Capital expenditure on intangible assets and property, plant and equipment amounted to €570 million in 2015 and was above the level of amortization and depreciation.

Total working capital amounted to €1,343 million compared to €1,587 million at year-end 2014, which represents 17.4% as a percentage of annualized sales 2015. Total working capital at year-end 2015 included cash-related liabilities of joint ventures and associates of €137 million. Excluding these liabilities, total working capital as a percentage of annualized sales amounted to 19.2%. The operating working capital (continuing operations before reclassification to 'held for sale') was €91 million lower than in the previous year and came to 24% of annualized net sales (2014: 26%). Cash and cash equivalents came to €665 million at the end of the year; including current investments this came to €674 million (2014: €675 million).

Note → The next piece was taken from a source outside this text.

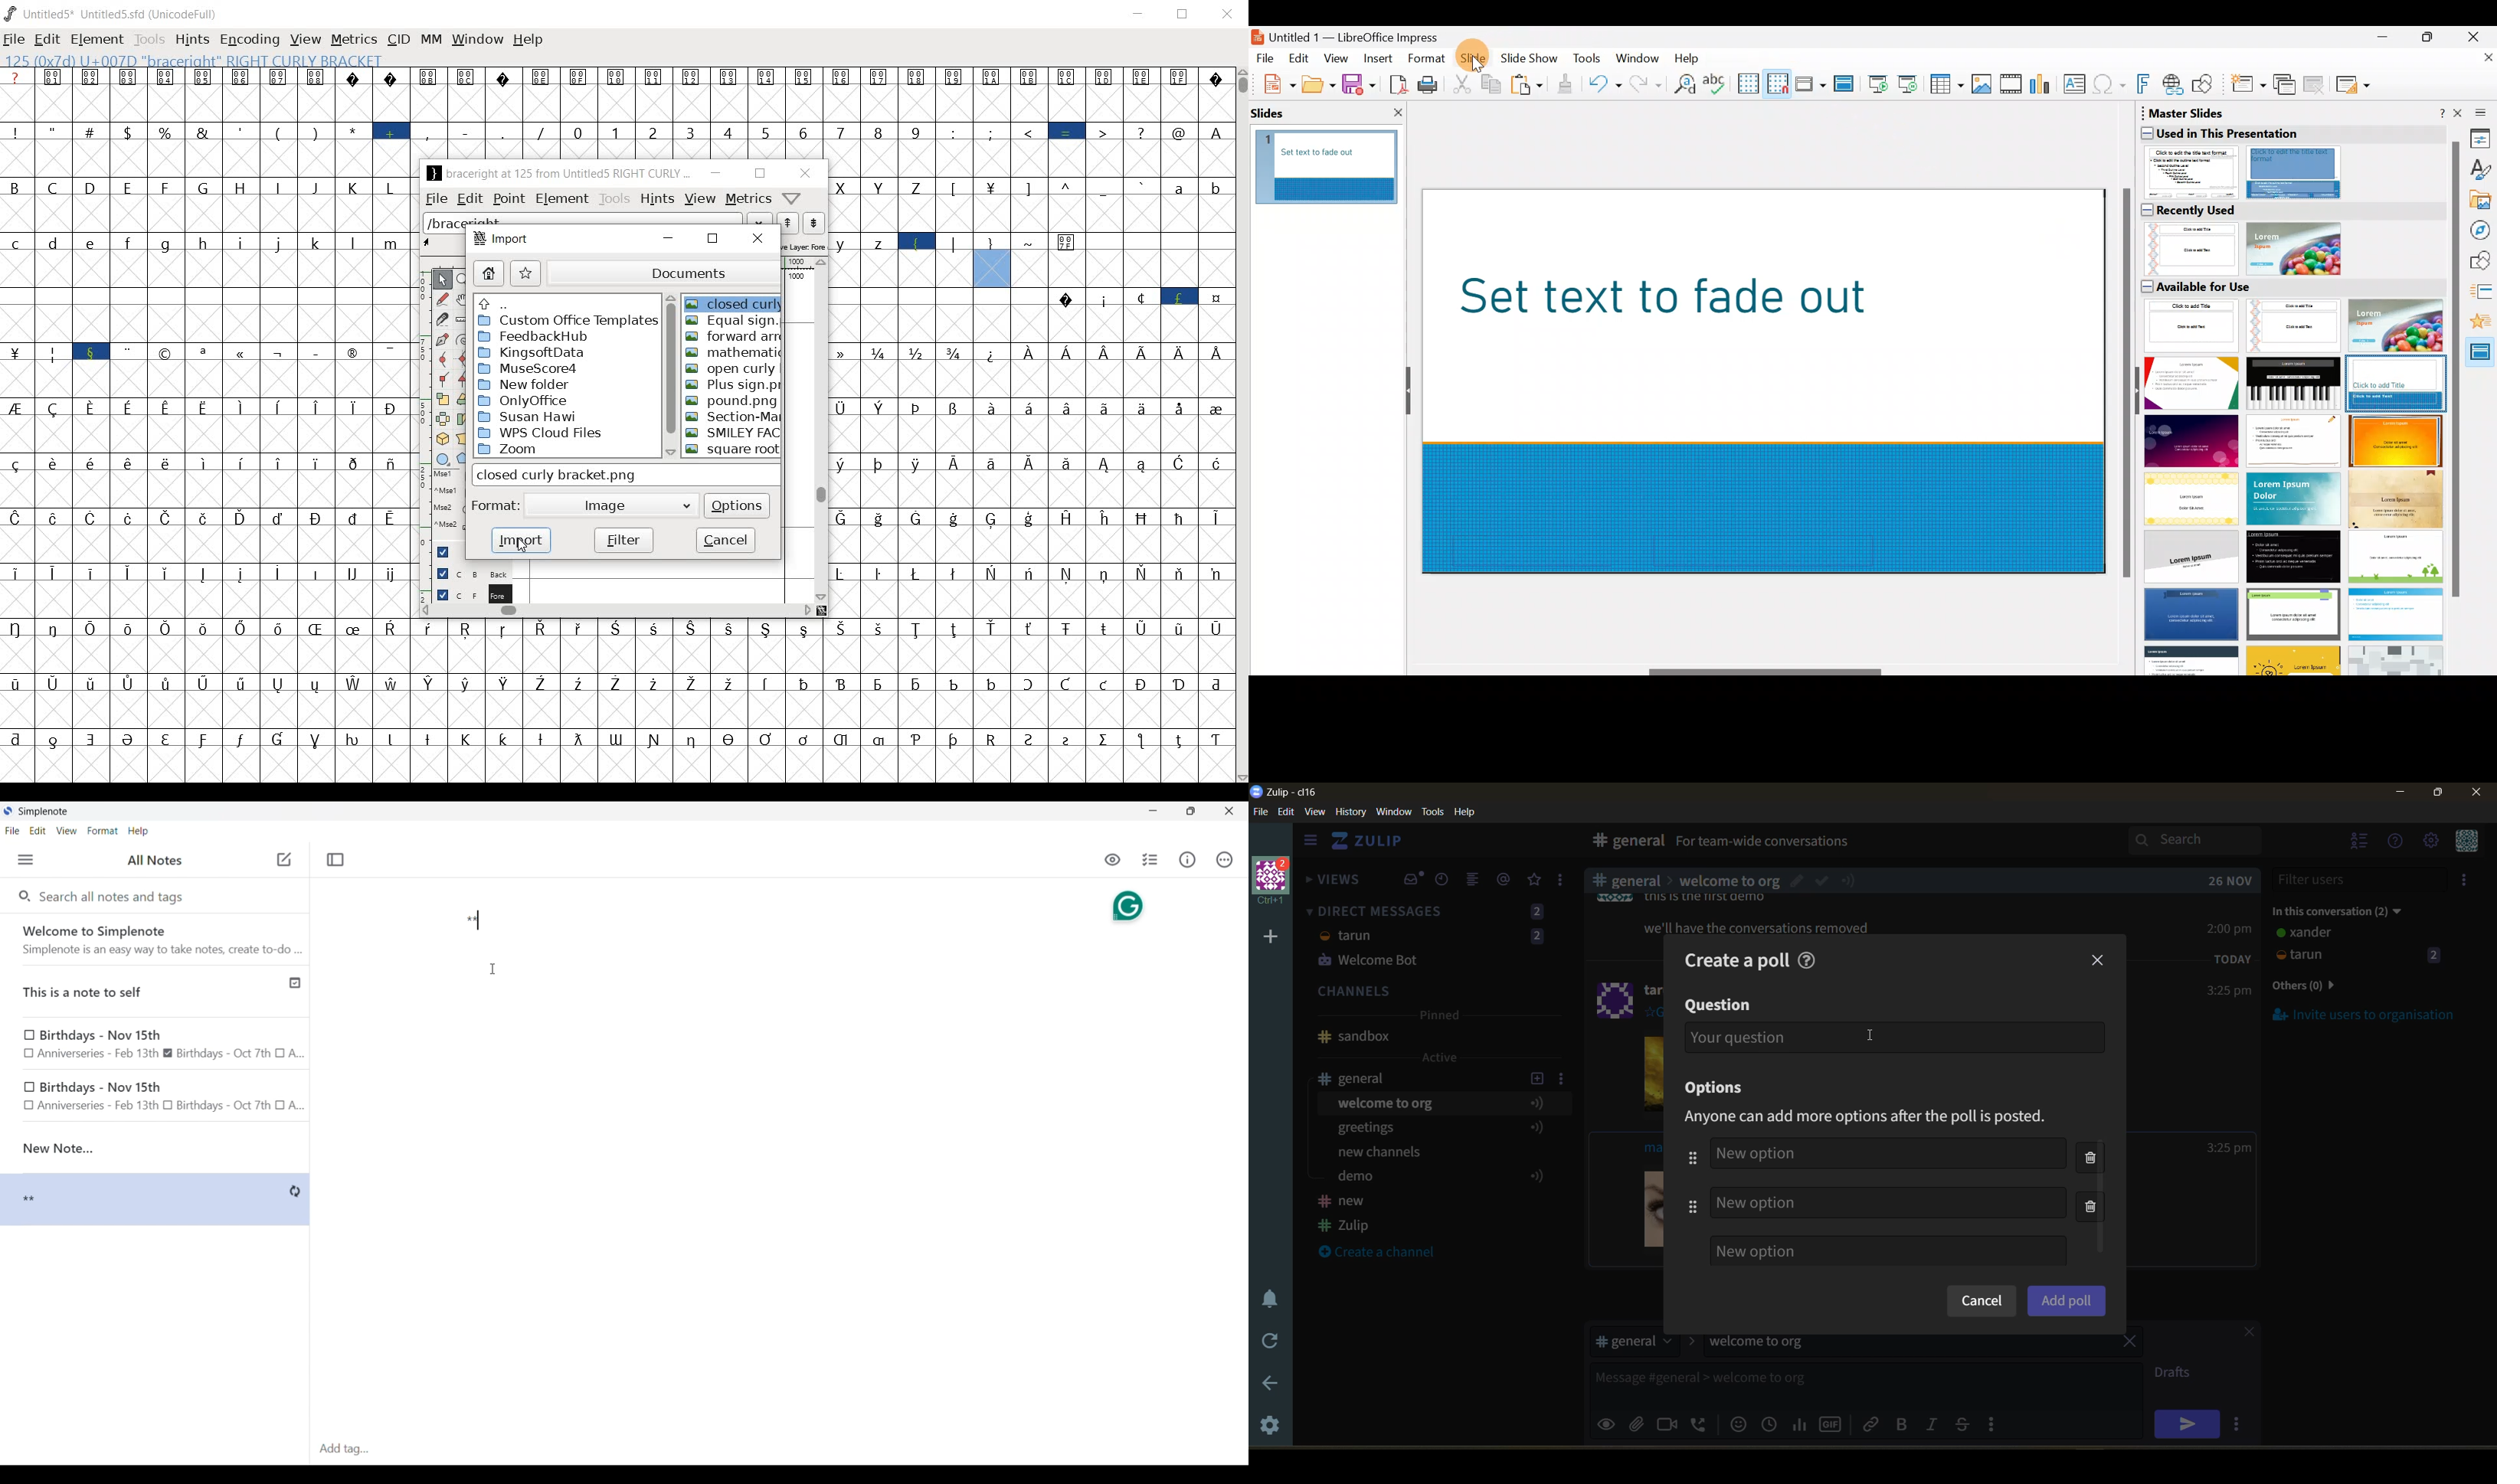  I want to click on edit, so click(1286, 813).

Capital employed per business segment at  31 December 2015, continuing operations Equity at 31 December

Table 4: Balance sheet profile

Balance sheet profile
 
2015
2014
 
x € million
in %
x € million
in %
         
Intangible assets
3,228
27
2,867
24
Property, plant and equipment
3,171
27
3,673
30
Other non-current assets
1,429
12
1,319
11
Cash and cash equivalents
665
6
669
6
Other current assets
3,250
28
3,598
29
         
Total assets
11,743
100
12,126
100
         
Equity
5,631
48
5,936
49
Provisions
139
1
147
1
Other non-current liabilities
3,600
31
2,562
21
Other current liabilities
2,373
20
3,481
29
         
Total liabilities
11,743
100
12,126
100
Outlook

DSM expects to make further progress with its growth initiatives in 2016 both in Nutrition and Materials, although the macro-economic context remains challenging. These will be underpinned by the group-wide cost and productivity improvement programs as well as the company’s disciplined focus on capital allocation and working capital.

DSM aims to deliver increased full-year EBITDA and ROCE in line with the targets set out in its Strategy 2018: Driving Profitable Growth.